The legacy of having hosted the Palestinian refugees has also fuelled the governments’ frustration with current international levels of support for the Syrian situation. Limited humanitarian intervention and assistance from wealthier states have characterised this refugee crisis, just as they characterised the last one. In 2014, the Lebanese Prime Minister Najib Mikati warned that the country desperately needed more help from the international community to continue providing humanitarian aid to the refugees. Similarly, King Abdullah of Jordan said more recently that his country cannot continue to absorb Syrian refugees without more international support.
The fact that this is a repeated experience has fuelled the frustration. Historically, both Lebanon and Jordan frequently appealed for more support for the Palestinian refugees from the international community, which tended to channel its financial assistance via UNRWA. The host states complained that the services of the Agency, which has run a deficit since the 1960s, were insufficient and that more support was needed. With UNHCR today desperately appealing for funds for the Syrian refugee crisis, history seems to be repeating itself.

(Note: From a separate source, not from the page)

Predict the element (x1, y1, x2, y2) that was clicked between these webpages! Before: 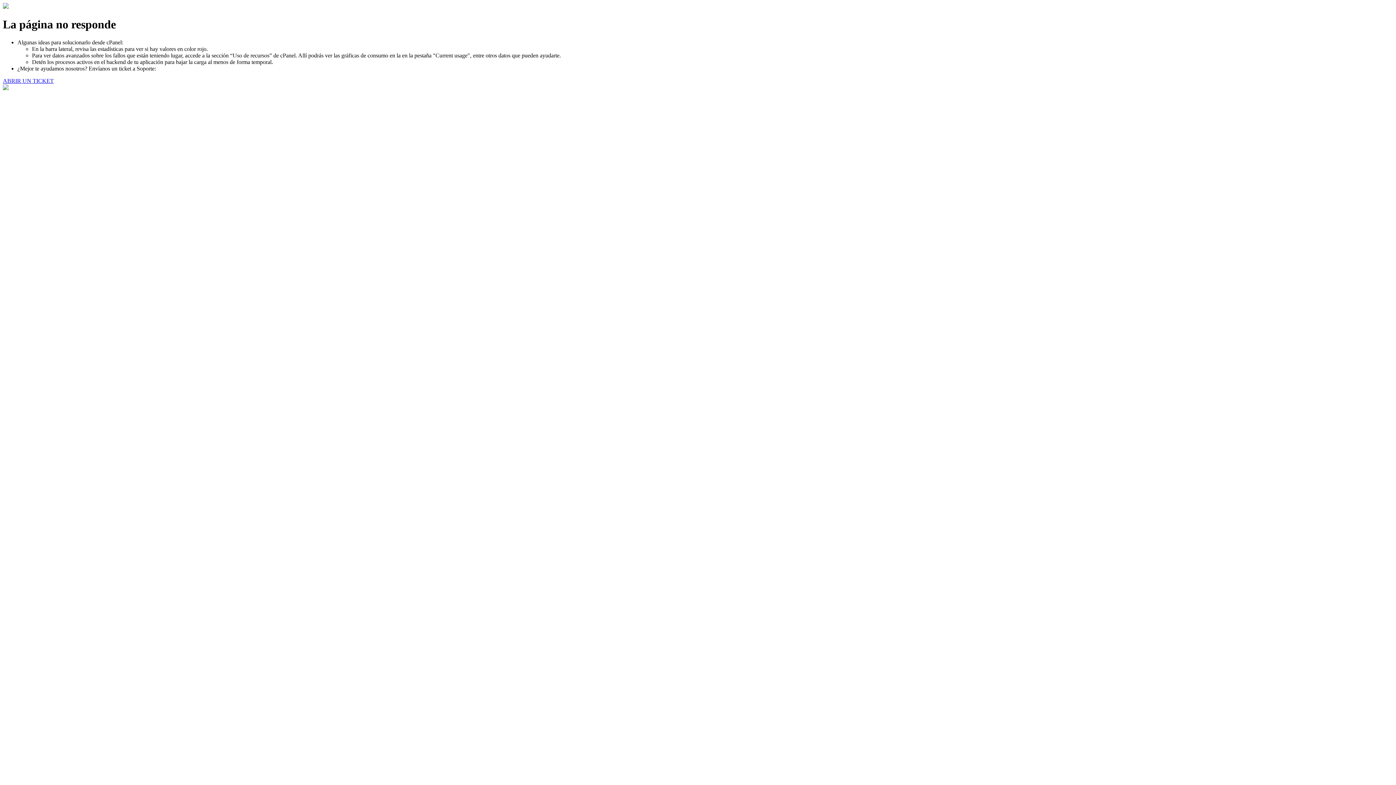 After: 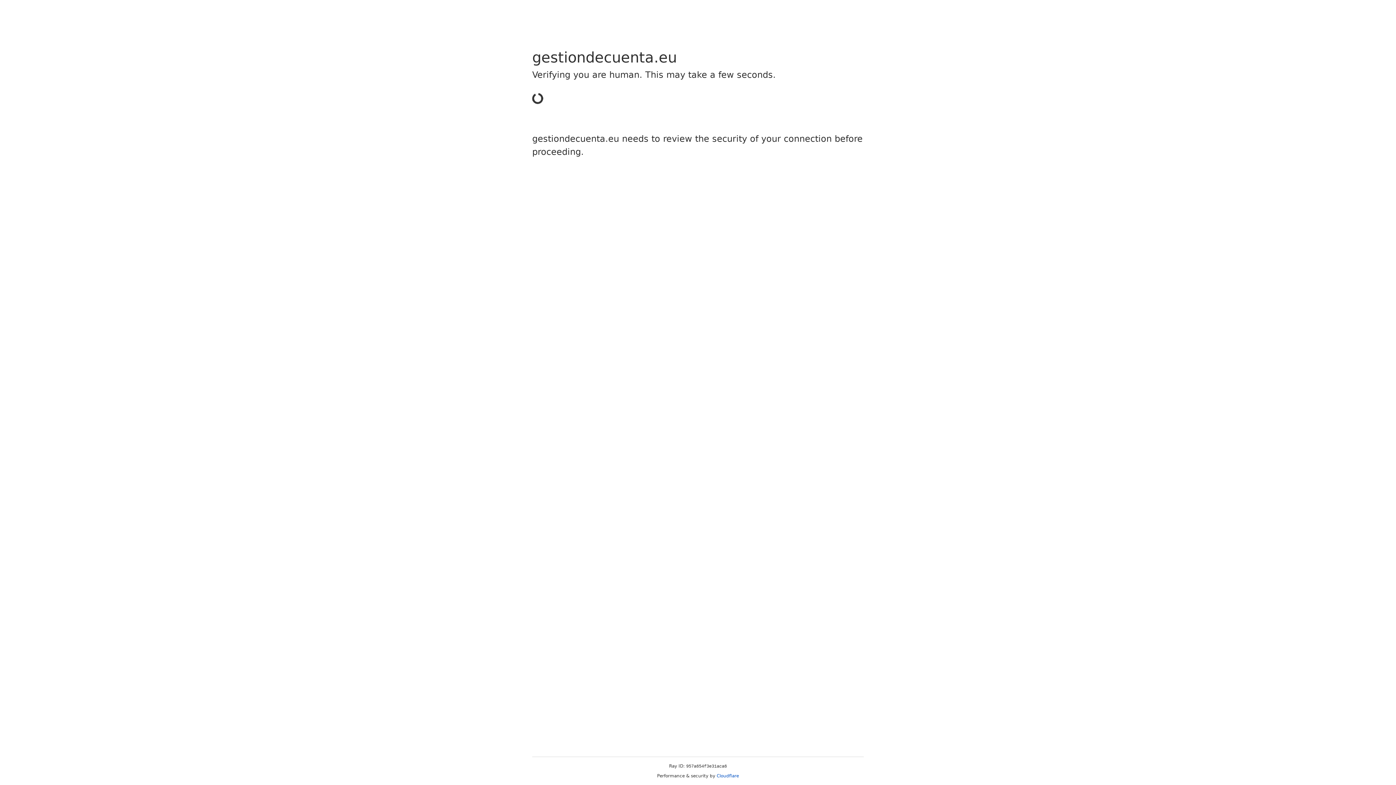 Action: label: ABRIR UN TICKET bbox: (2, 77, 53, 83)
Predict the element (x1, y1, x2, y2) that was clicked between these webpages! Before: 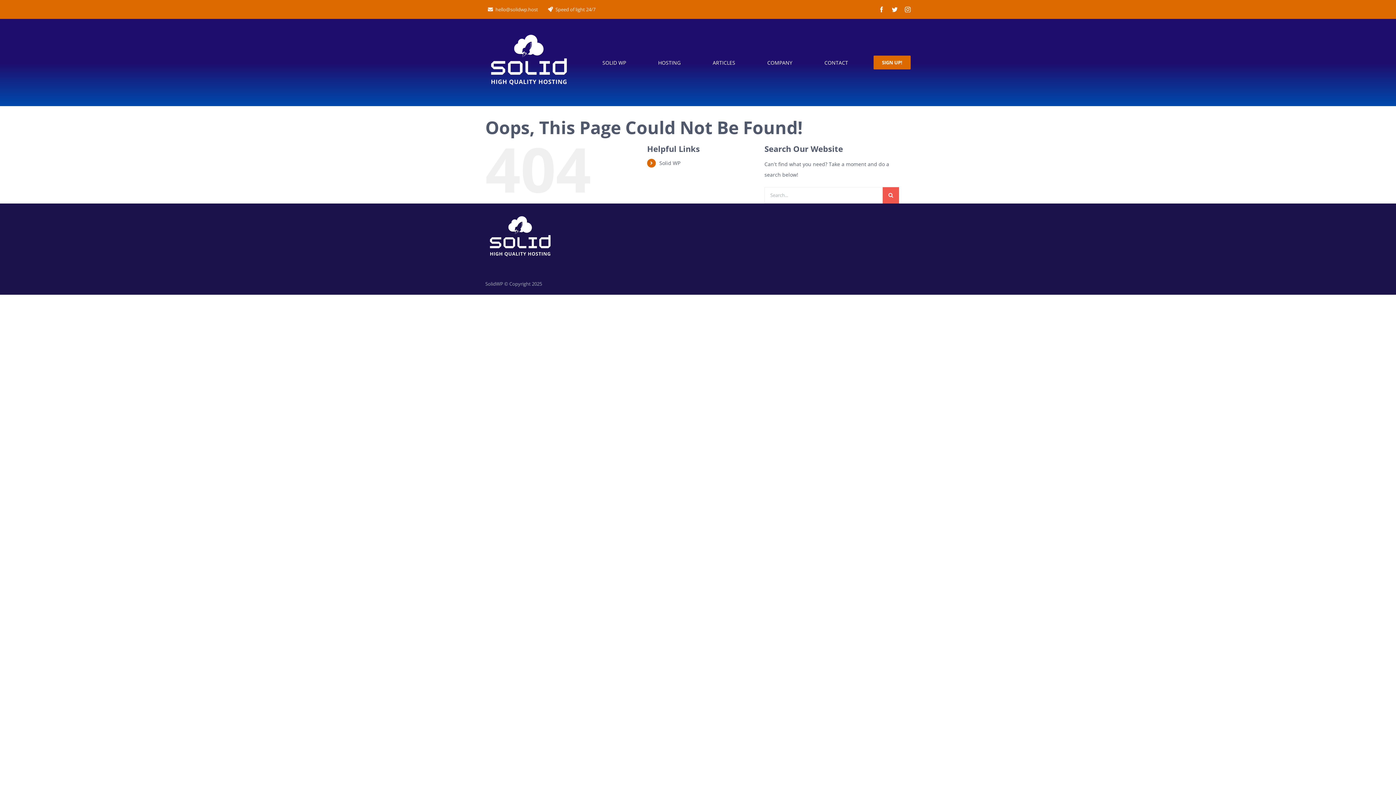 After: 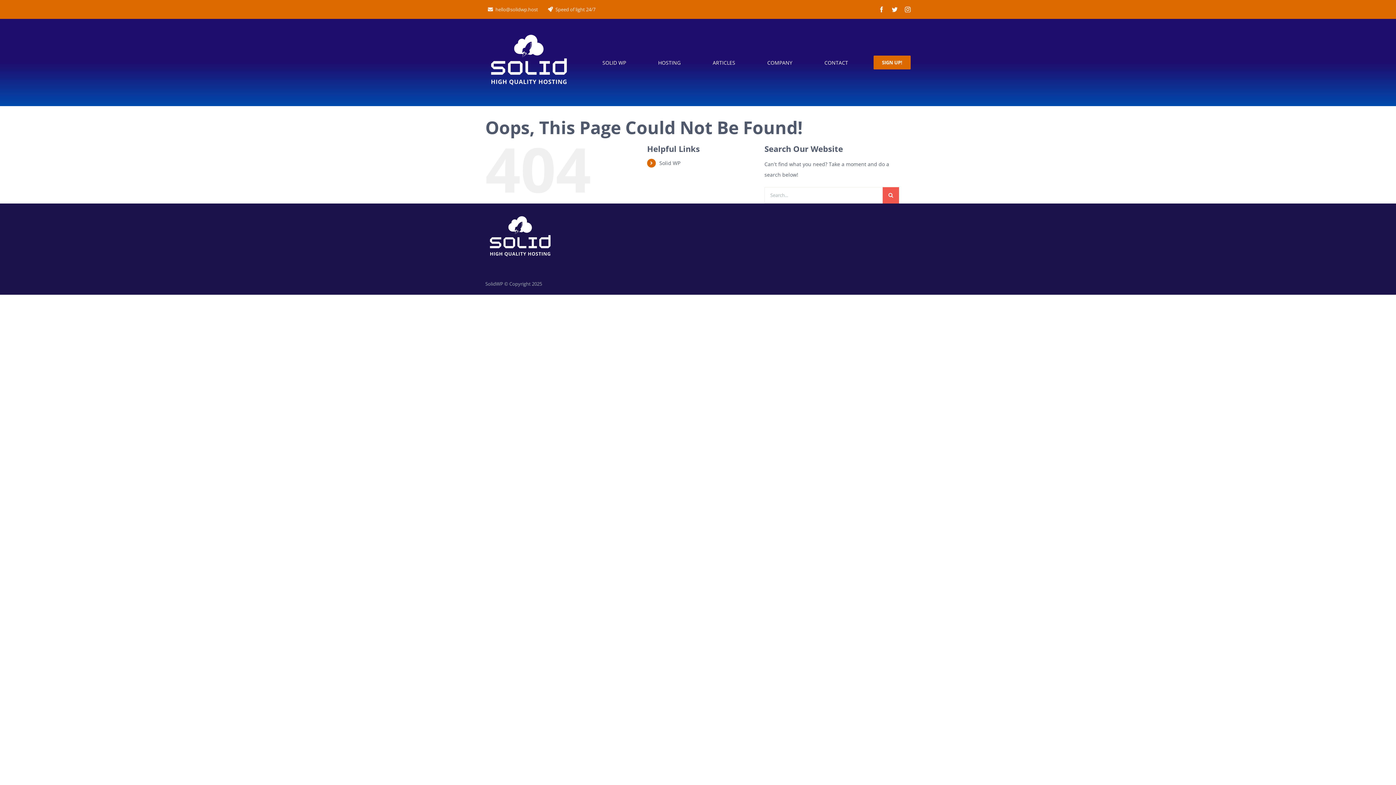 Action: label: COMPANY bbox: (760, 53, 799, 71)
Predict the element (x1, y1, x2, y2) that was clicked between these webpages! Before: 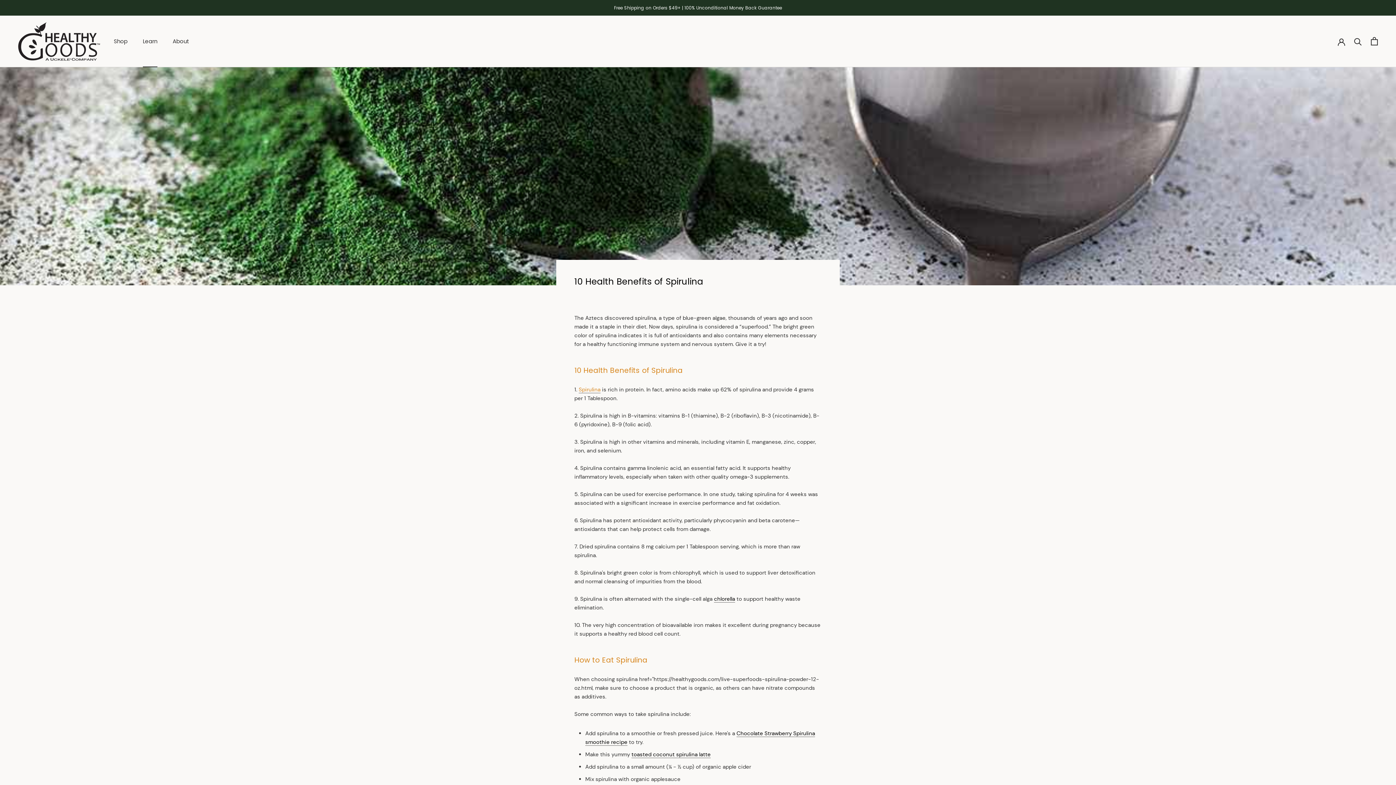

Palestinian refugees from Syria
These issues intersect when it comes to the plight of the Palestinian refugees fleeing Syria today. Already host to large numbers of Palestinians, both Jordan and Lebanon have been reluctant to absorb more. Indeed, amidst the many similarities between the Syrian and Palestinian refugees, a crucial difference is the Palestinians’ statelessness. This has made them particularly undesirable to potential host states, who fear that without a national homeland they are more likely to settle permanently. The long-term presence of Palestinian refugee populations in Jordan and Lebanon has only reinforced this apprehension.
The repercussions of such concerns are currently playing out with devastating effect for Palestinian refugees from Syria. Since the outbreak of the conflict, more than 100,000 of the 560,000 Palestinians registered in Syria have fled the country, becoming twice or three-times displaced as a population. Like their Syrian counterparts, they have sought immediate refuge in the border countries, particularly Lebanon, where many have extended family.
Unfortunately, they have also suffered the consequences of Palestinian refugee history in both Lebanon and Jordan. The institutional and legal complexities surrounding Palestinian refugees have deterred both states from absorbing new numbers. In January 2013 the Jordanian government banned the entry of Palestinian refugees from Syria. The prohibition drove many to Lebanon instead, putting huge pressure on already-overstretched Lebanese resources. The Lebanese government subsequently followed suit, and closed its doors to Palestinian refugees from Syria in May 2014. Today, the majority of Syria’s Palestinian population remains inside the country – the ultimate victims of the region’s two worst refugee crises in modern history.
The importance of the ‘Palestinian question’ for the modern Middle East has been analysed in depth, but its significance in shaping regional refugee policy is strangely overlooked. This needs to be rectified if the international community is to engage more meaningfully with the Levantine countries today hosting huge numbers of Syrian refugees. One final similarity further highlights the significance of the Palestinian issue – both crises have been marked by the firm refusal of the Israeli government to take in a single refugee. For many Arab states, the resulting added pressure on their resources only underlines the recurrence of themes from 1948.